Tous les signaux sont réunis pour une nouvelle année d’exception sur les prix des matières agricoles. Aux phénomènes réels, physiques, comme les inondations en Australie, provoquant une baisse de l’offre, semble devoir s’ajouter le poids d’une spéculation sans précédent.
Le monde agricole a déjà été face à ce genre de situation, il y a trois ans, mais ce qui se présente pourrait être d’une plus grande ampleur encore. Il faut se préparer à la gestion d’une période compliquée, quand bien même le premier effet sur les revenus agricoles peut être considéré comme positif.
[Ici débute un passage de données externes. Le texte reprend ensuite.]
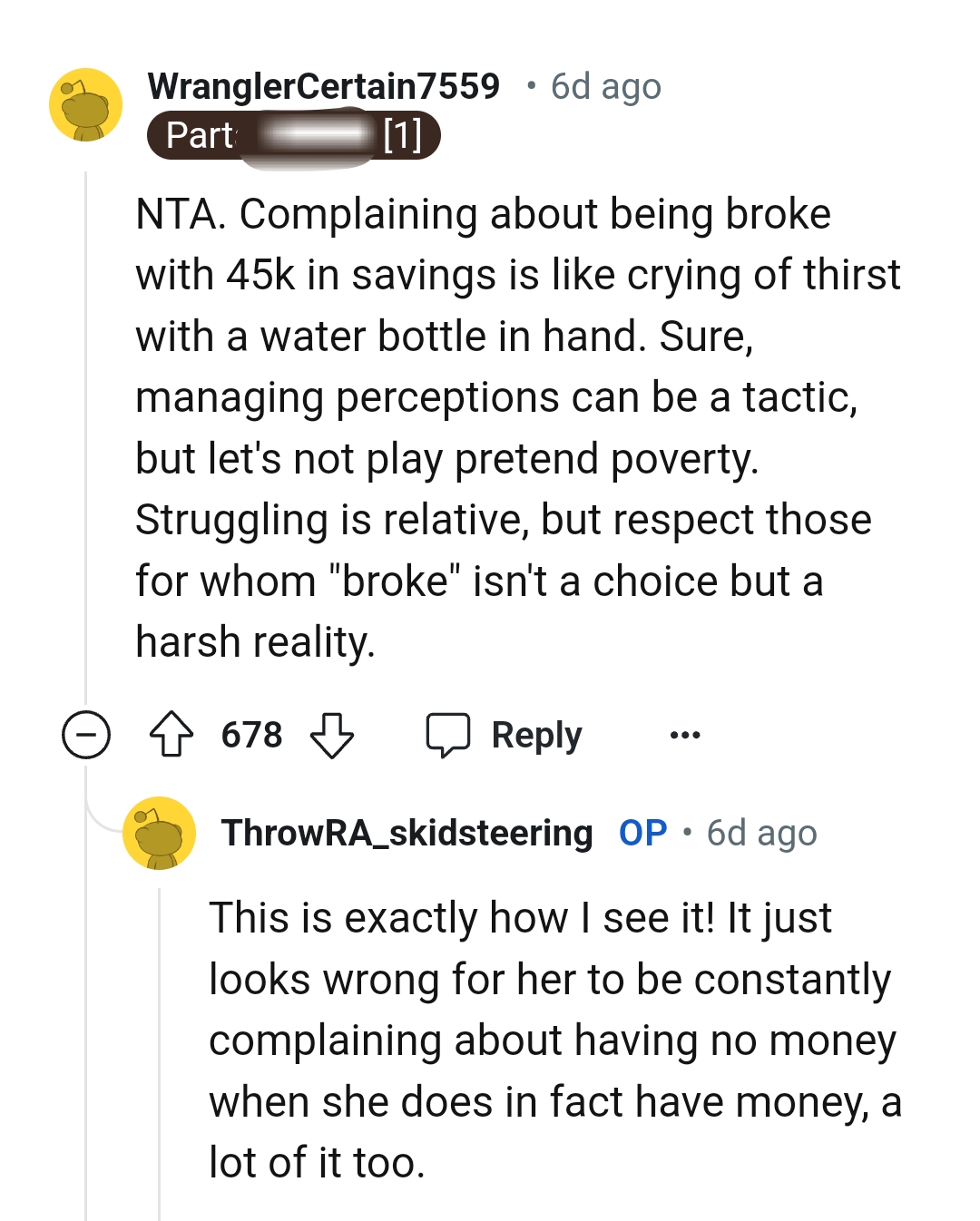
Task: Select the user flair badge with [1]
Action: [x=295, y=136]
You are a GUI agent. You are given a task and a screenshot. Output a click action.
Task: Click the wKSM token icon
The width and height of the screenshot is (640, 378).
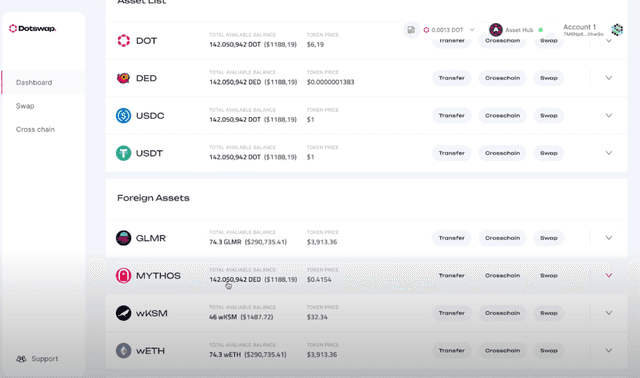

– il y a d’abord l’impact sur les exploitations d’élevage pour lesquelles cette flambée est une mauvaise nouvelle. La solidarité céréaliers-éleveurs, ratée en 2008 devra être remise sur le chantier, sans doute sous des formes différentes, avec un système comme celui que tente de proposer Xavier Beulin ;
– il y a ensuite l’effet de la hausse des prix sur le coût de l’alimentation des Français, des Européens mais aussi des populations déshéritées de la planète. Les Etats et les organisations internationales ont intérêt à faire le maximum pour juguler les crises qui se préparent. L’Egypte vient de montrer la fragilité de sa cohésion sociale. Ajoutez une crise alimentaire et c’est tout un système politique qui peut être balayé. En France, les agriculteurs ont intérêt à pouvoir montrer qu’ils ne sont pas les fauteurs d’inflation que le grand public risque de leur reprocher ;
– individuellement, les paysans français devront peut-être prendre garde à ne pas surinvestir comme on l’avait constaté en 2008. Sinon, les lendemains de cette flambée des prix risquent d’être bien difficiles à gérer.